U.S.-listed shares of Baidu, Inc. were up 3% in overnight trading ahead of Monday on reports that its AI chip unit Kunlunxin is targeting a valuation of $50 billion in an initial public offering in Hong Kong.

Baidu said in January that Kunlunxin had confidentially filed for a listing, but had not disclosed the size of the offering.
The Information reported the target valuation on Sunday, citing people familiar with the matter, adding that prospective investors have been asked to purchase chips worth three to seven times the value of their intended subscription in Kunlunxin’s IPO.

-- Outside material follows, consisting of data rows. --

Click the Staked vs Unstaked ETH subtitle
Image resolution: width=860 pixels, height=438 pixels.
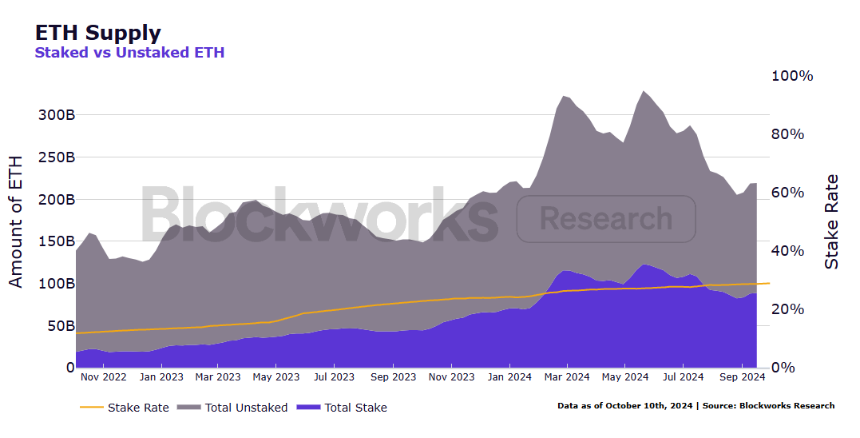(129, 53)
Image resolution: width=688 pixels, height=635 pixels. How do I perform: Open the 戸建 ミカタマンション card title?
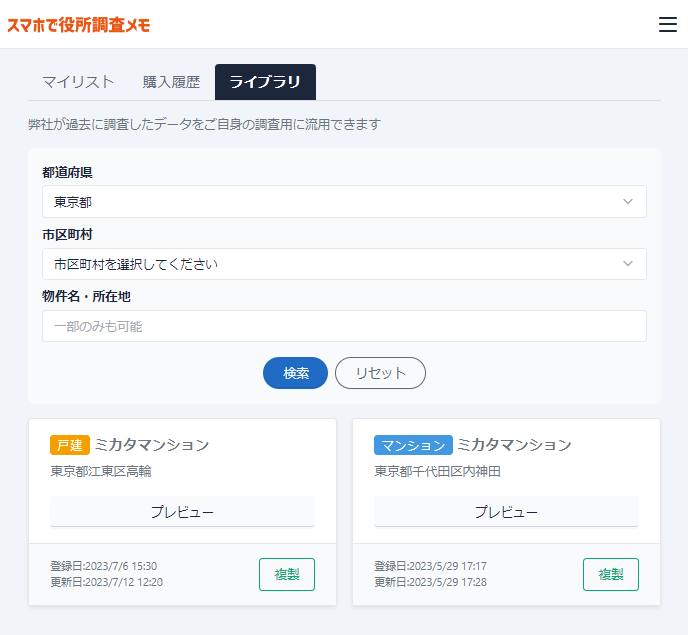(x=152, y=445)
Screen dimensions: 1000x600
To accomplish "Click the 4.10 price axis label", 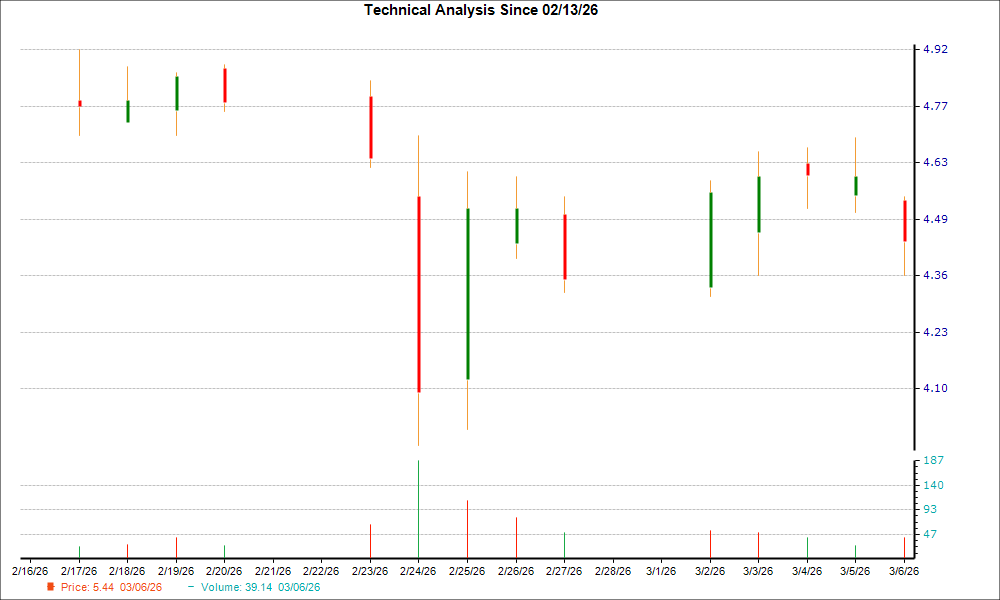I will click(x=934, y=388).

Baidu’s Hong Kong shares were up by over 7% in the afternoon local time on Monday.
What Does Kunlunxin Do?
Baidu set up Kunlunxin in 2011 as an internal chip development unit, which was spun out as an independent company in 2021, with Baidu retaining a controlling stake.
The unit designs AI processors used for training and inference workloads in data centers and cloud computing, positioning itself as one of China’s leading domestic alternatives to Nvidia.

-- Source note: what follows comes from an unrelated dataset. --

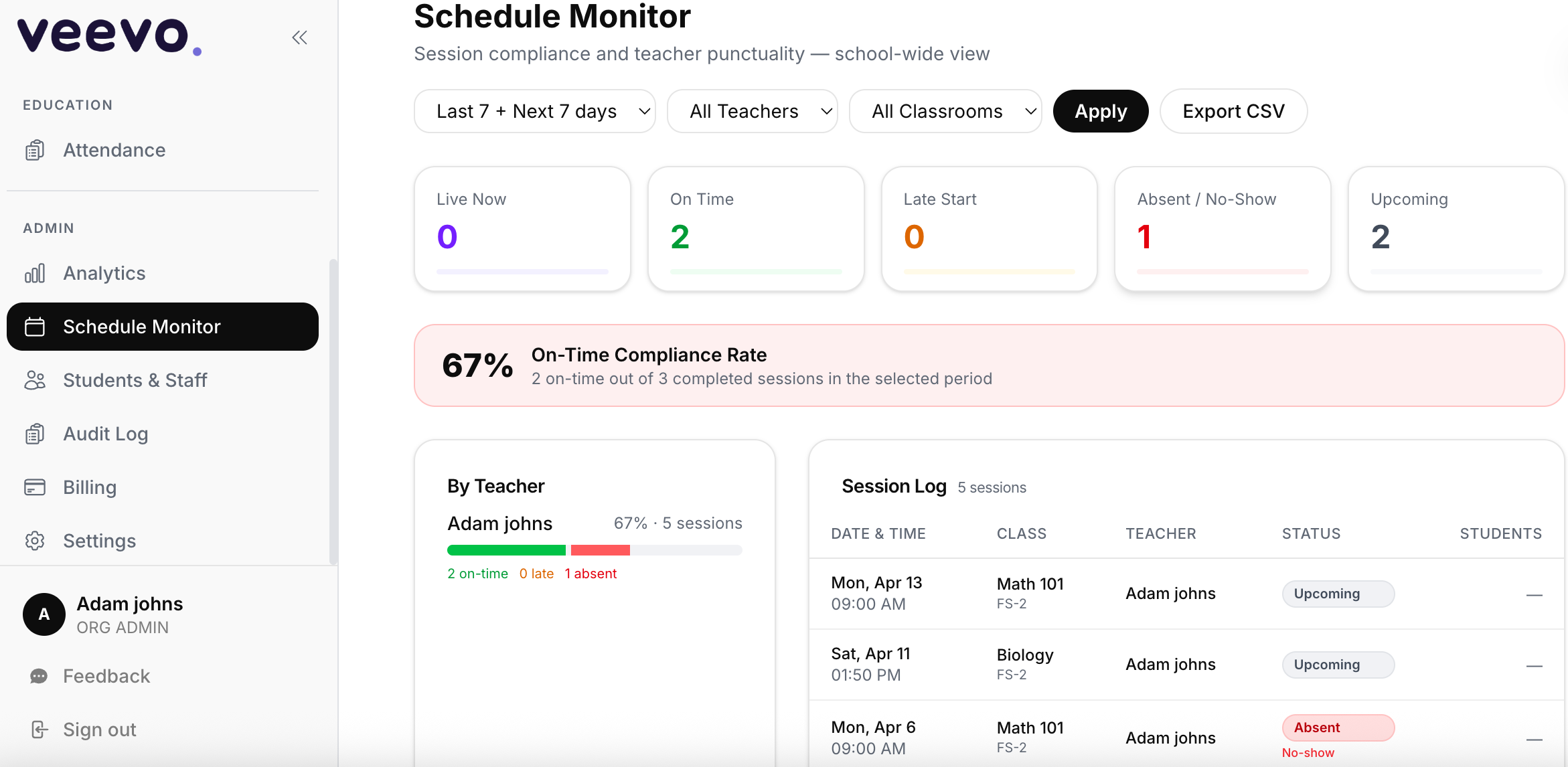The image size is (1568, 767).
Task: Click the Settings gear icon
Action: [x=35, y=541]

Until recently, Kunlunxin primarily supplied chips to Baidu, but it began expanding sales to third-party customers over the past two years. Its external customers now include Tencent, while ByteDance has explored using its chips.
The company also reportedly supplies AI chips for projects involving Chinese state-owned enterprises, telecom operators, and government-backed data centers.
BIDU Stock Move, Retail View
Like other Chinese tech stocks, BIDU has had a challenging last few months. The stock slid sharply this month and is now down over 20% year to date. Alibaba stock is down 35% in this period, while the KraneShares CSI China Internet ETF (KWEB), which tracks Chinese tech stocks, has declined 30%.
BIDU shares face pressure amid slowing growth in its core online advertising business and concerns that intensifying competition in China’s AI market will make it harder to monetize its large investments in AI. Investors have also remained cautious about the pace of returns from the company’s AI and cloud initiatives.
On Stocktwits, the retail sentiment for BIDU shifted to ‘extremely bullish’ from ‘bullish’ the previous day, with investors noting the Kunlunxin IPO news as a substantial catalyst. “$BIDU Let’s go - time to rebound!” a user wrote.